Thanks, yes that explains it much better! Two related questions:
- It doesn't seem possible to add an assertion to derived metrics so that they can pass/fail, is that correct?
- I would like to create a derived metric that calculates the average latency across multiple input vars. However it seems like the derived metric can only access the pass/fail value rather than the latency milliseconds
Also the javascript example was great and I think it might be able to be used for the average latency use case, but it would help if we could say how all the metrics such as accuracy, speed and difficulty were defined in the YAML
@mldangelo tagging in case you didn't get a notification for this. Apologies if you did
Hi @nfrancis-esure, thanks for the question!
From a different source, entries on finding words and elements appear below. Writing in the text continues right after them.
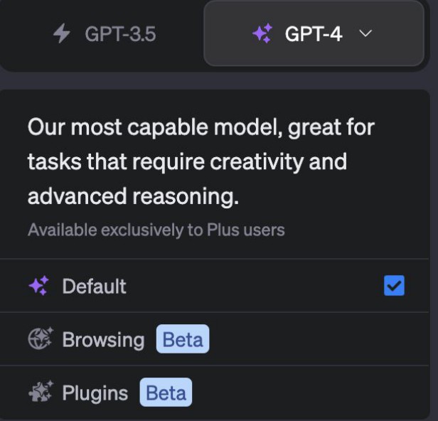Pick the Plugins mode option

point(95,393)
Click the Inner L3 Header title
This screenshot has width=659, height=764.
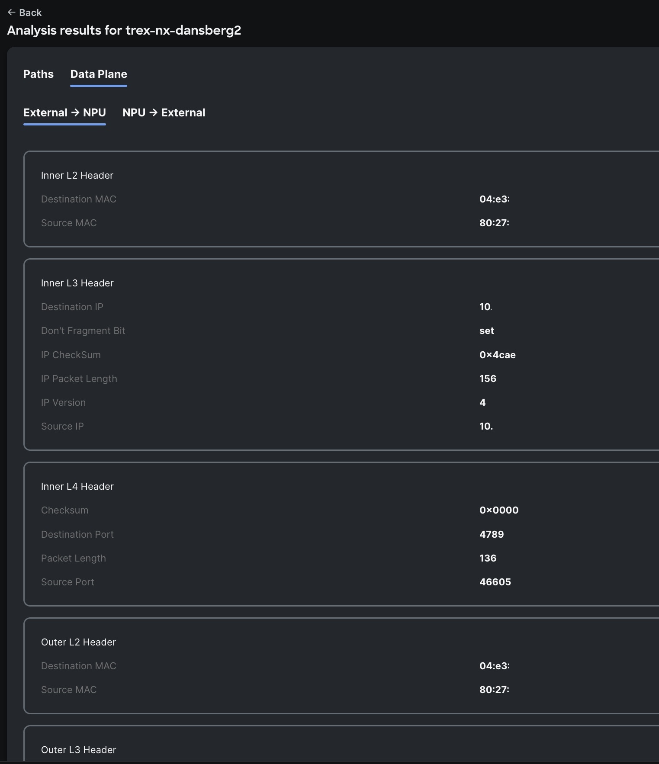77,283
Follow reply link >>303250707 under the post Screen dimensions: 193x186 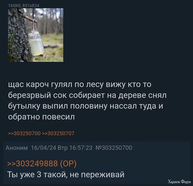tap(58, 133)

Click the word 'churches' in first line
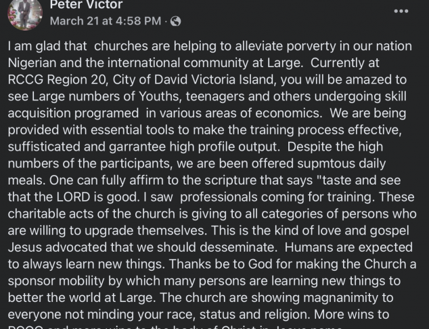coord(121,46)
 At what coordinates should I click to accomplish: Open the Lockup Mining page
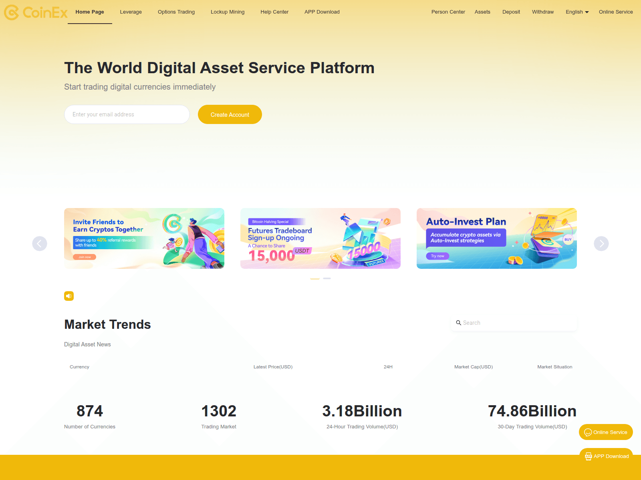227,12
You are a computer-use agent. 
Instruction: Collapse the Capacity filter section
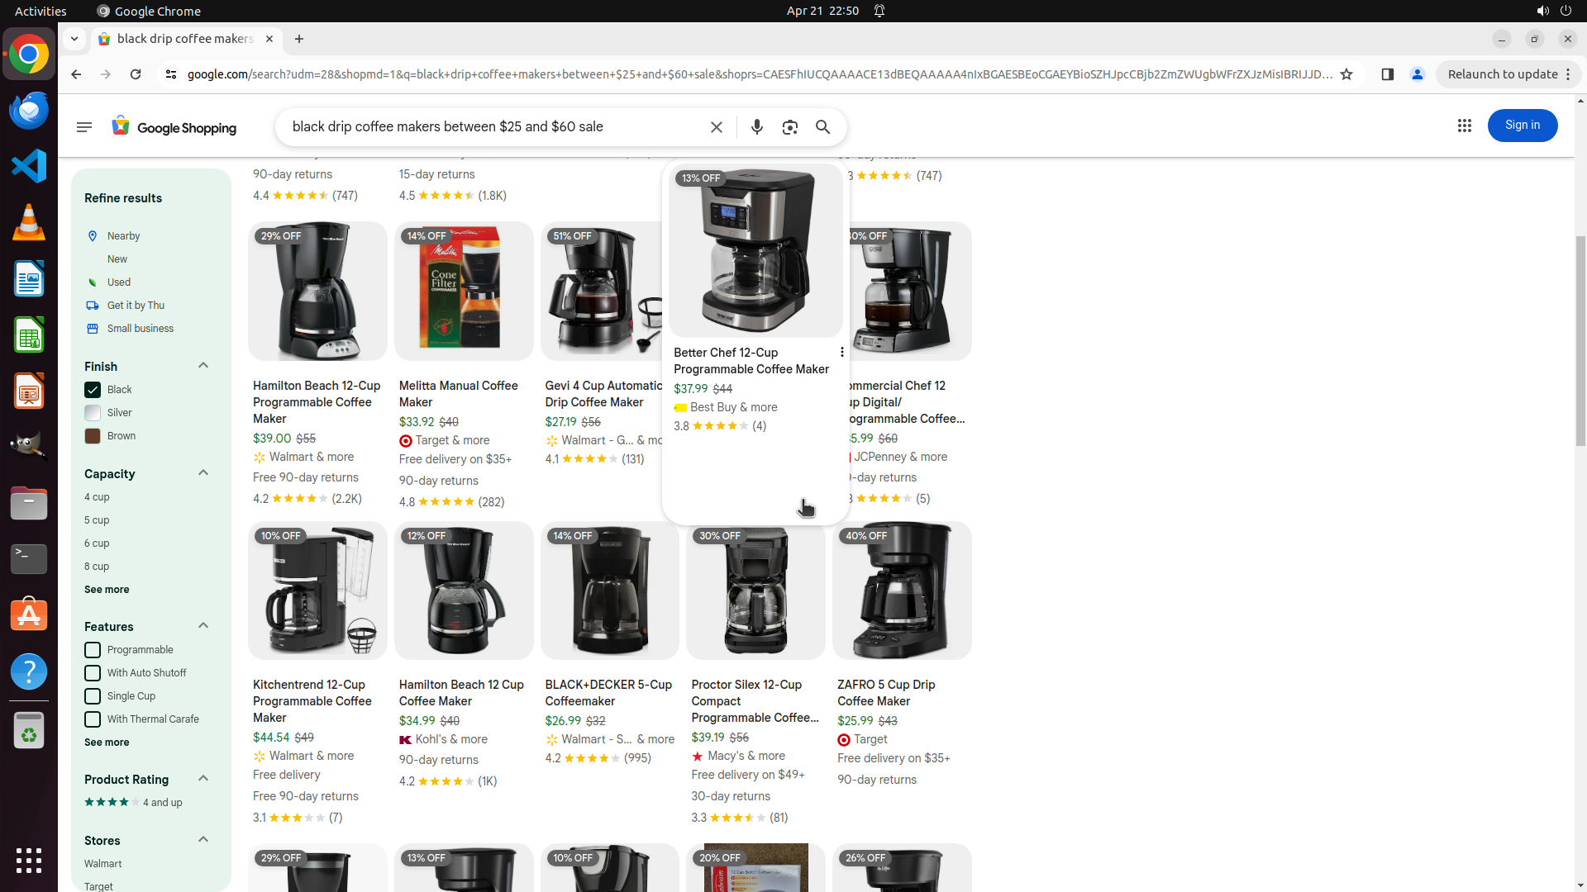tap(203, 473)

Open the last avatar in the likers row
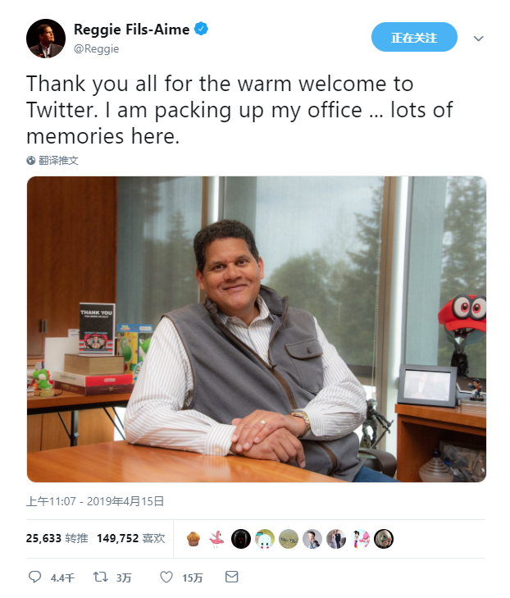tap(384, 538)
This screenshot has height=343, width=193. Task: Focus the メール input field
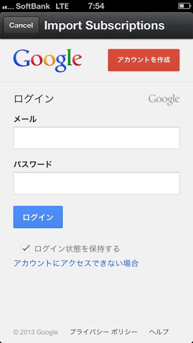(x=97, y=138)
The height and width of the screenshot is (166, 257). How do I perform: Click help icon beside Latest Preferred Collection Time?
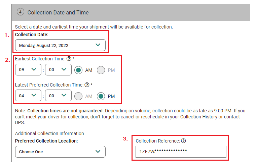click(x=87, y=85)
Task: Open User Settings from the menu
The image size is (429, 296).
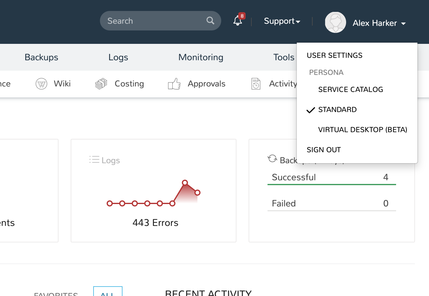Action: [x=335, y=55]
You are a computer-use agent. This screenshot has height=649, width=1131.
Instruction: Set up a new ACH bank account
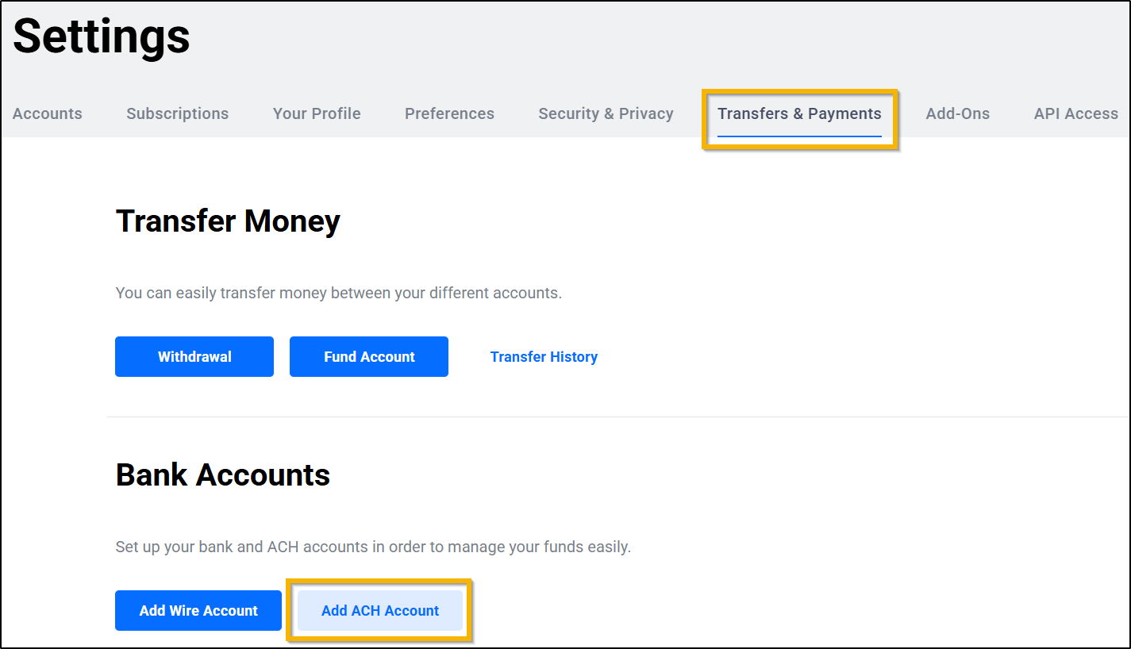point(380,610)
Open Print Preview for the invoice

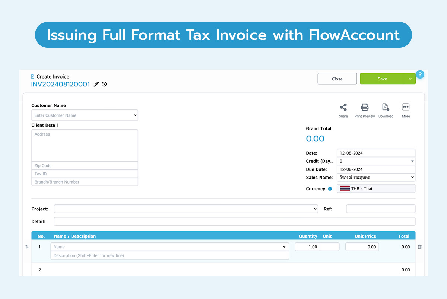364,108

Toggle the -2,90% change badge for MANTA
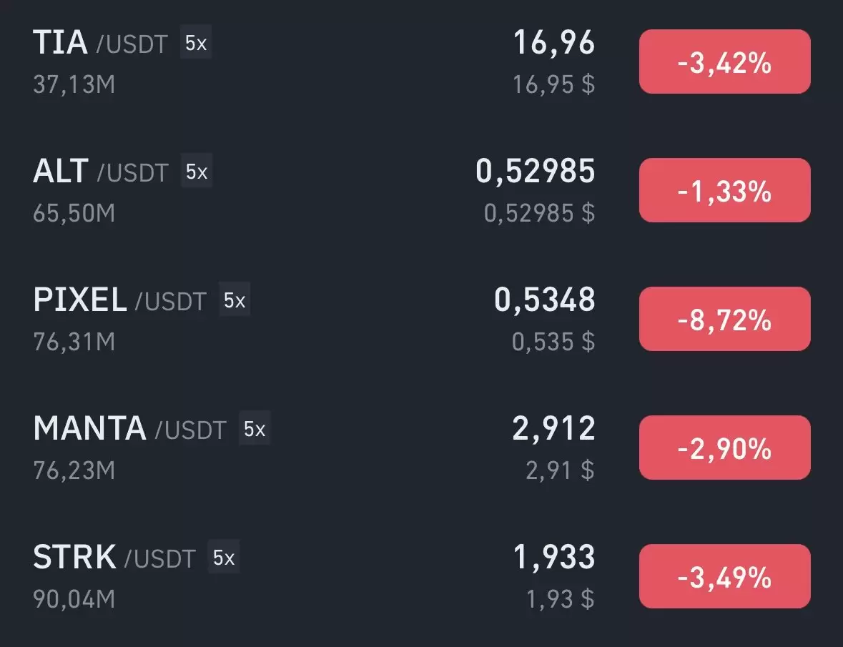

Derived metrics use mathjs syntax for mathematical expressions. The documentation has been expanded since this issue was opened and now covers this in detail:
Quick Answer
For your specific question about averaging - derived metrics operate per prompt, not across all tests. Each named metric accumulates pass rates automatically. For example:
defaultTest:
assert:
- type: contains
value: "expected"
metric: accuracy # This creates a named metric
derivedMetrics:
- name: weighted_score
value: 'accuracy * 0.6 + relevance * 0.4' # mathjs syntax
The accuracy metric will automatically show as a percentage (e.g., "85.00% (17/20)") in the results.
For more complex logic, you can use JavaScript functions:
derivedMetrics:
- name: custom_avg
value: |
function(namedScores, evalStep) {
const { metric1 = 0, metric2 = 0 } = namedScores;
return (metric1 + metric2) / 2;
}
See also:
Closing as this is now documented. Feel free to reopen if you have follow-up questions!